You’ve probably heard the old phrase, “I’ll appeal it!” But what does that mean? Your first mental image may be an argument before justices of the United States Supreme Court in a landmark case like Brown v. Board of Education or Roe v. Wade. For Indiana litigants, there is the remote possibility that a case that originates in an Indiana trial court may wind up in SCOTUS. However, the chances are slim. If you do not believe your Indiana judge or jury has decided your case correctly, you will most likely appeal to the Indiana Court of Appeals. While this is a right for all proper cases, there are several common myths about appeals. This blog covers five key points you might be surprised to learn about the limits on appeals you should know if you want to “appeal it!”.
Not all orders appealable. In any given case, a trial court may issue tens if not hundreds of orders to move the case along to a final decision on all issues. In most cases, such as the denial of a motion to suppress in a criminal case or motion to continue in a civil case, the loser cannot appeal this to a higher court. It is only the final order deciding all of the issues in a case that ordinarily can be appealed. The rest of the orders are temporary—or in technical legal parlance—interlocutory orders. There are a few interlocutory orders that may be appealed as a matter of right, such as for the payment of money. However, in some cases, certain interlocutory orders may cause irreparable harm if they are decided incorrectly by the judge and are not corrected until appeal. In this case, your attorney may ask the trial court to “certify” the interlocutory order for appeal. If the trial court does so, then you can ask the Court of Appeals to take the appeal. If they accept it, this is a discretionary interlocutory appeal. Thus, the take away is ordinarily a litigant cannot appeal until there is a final order or sentencing in a criminal case.1
You cannot go directly to the Supreme Court. Another common misperception is a case can just be taken to the Supreme Court. Except for a handful of exceptions, the Indiana Supreme Court takes only cases it chooses based on a litigant filing a Petition for Transfer. In other words, there is no direct right to appeal to the Indiana Supreme Court in most cases. However, if the Indiana Supreme Court denies taking the case, every litigant has the right to seek certiorari to the United States Supreme Court. Ordinarily, this must be done within 90 days after the decision of the Indiana Supreme Court or denial of transfer. Thus, few cases wind up in the Indiana Supreme Court or United States Supreme Court.

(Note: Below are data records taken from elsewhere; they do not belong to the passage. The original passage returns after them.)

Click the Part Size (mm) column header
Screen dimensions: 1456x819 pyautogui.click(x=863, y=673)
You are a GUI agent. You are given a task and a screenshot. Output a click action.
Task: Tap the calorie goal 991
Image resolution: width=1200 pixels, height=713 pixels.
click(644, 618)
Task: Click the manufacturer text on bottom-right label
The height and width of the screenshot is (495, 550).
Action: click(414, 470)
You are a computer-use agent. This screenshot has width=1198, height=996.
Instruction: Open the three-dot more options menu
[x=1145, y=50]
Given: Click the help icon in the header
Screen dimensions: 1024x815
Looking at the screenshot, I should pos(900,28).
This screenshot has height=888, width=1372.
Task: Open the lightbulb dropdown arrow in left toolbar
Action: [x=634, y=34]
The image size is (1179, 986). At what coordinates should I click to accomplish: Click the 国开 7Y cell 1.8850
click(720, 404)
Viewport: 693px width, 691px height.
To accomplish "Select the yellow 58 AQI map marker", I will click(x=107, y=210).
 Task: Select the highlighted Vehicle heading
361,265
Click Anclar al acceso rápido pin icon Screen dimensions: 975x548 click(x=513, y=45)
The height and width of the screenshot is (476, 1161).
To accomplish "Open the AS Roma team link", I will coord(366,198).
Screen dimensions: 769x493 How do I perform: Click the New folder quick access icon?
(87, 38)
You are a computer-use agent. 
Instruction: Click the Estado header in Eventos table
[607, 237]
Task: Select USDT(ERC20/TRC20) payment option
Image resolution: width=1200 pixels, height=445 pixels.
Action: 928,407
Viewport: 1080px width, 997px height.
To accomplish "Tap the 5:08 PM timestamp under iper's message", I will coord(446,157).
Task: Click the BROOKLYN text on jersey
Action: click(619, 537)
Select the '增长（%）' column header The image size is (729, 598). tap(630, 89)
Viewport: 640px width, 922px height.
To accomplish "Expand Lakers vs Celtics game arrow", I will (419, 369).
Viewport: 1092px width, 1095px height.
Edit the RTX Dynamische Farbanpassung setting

Appeals do not stay the enforcement of the order. Perhaps the biggest misunderstanding of litigants who lose and seek to appeal is that the trial court’s decision sits idle until the appeal is complete. This is not so. In other words, if you go to court an lose and are ordered to pay $50,000 it is due then. That said, there are provisions for stays of final orders. This means, if granted, they cannot be enforced until the appellate process is complete. The trial court can order a stay on terms it deems just, normally payment of the sum ordered to the clerk. However, if the trial court denies the stay, or does not rule on it, you have the right to ask the Court of Appeals to stay the order pending appeal. Once the appeal is fully decided, the stay lifts and if you win the money (if that what was ordered) is returned to you. If you lose, it is paid to the original winner.
The other side does not have to appeal. In most trials, there are parties litigating against each other. However, on appeal, if you appeal, the other side does not have to file an Appellee’s Brief. Normally, they will. Nevertheless, if they do not, the Court of Appeals will not develop an argument as if they have argued against you, but you do not automatically win. The Court of Appeals merely applies a less stringent standard of review. So the bottom line is even if your spouse (in the case of divorce) does not file an appellee’s brief, you do not win.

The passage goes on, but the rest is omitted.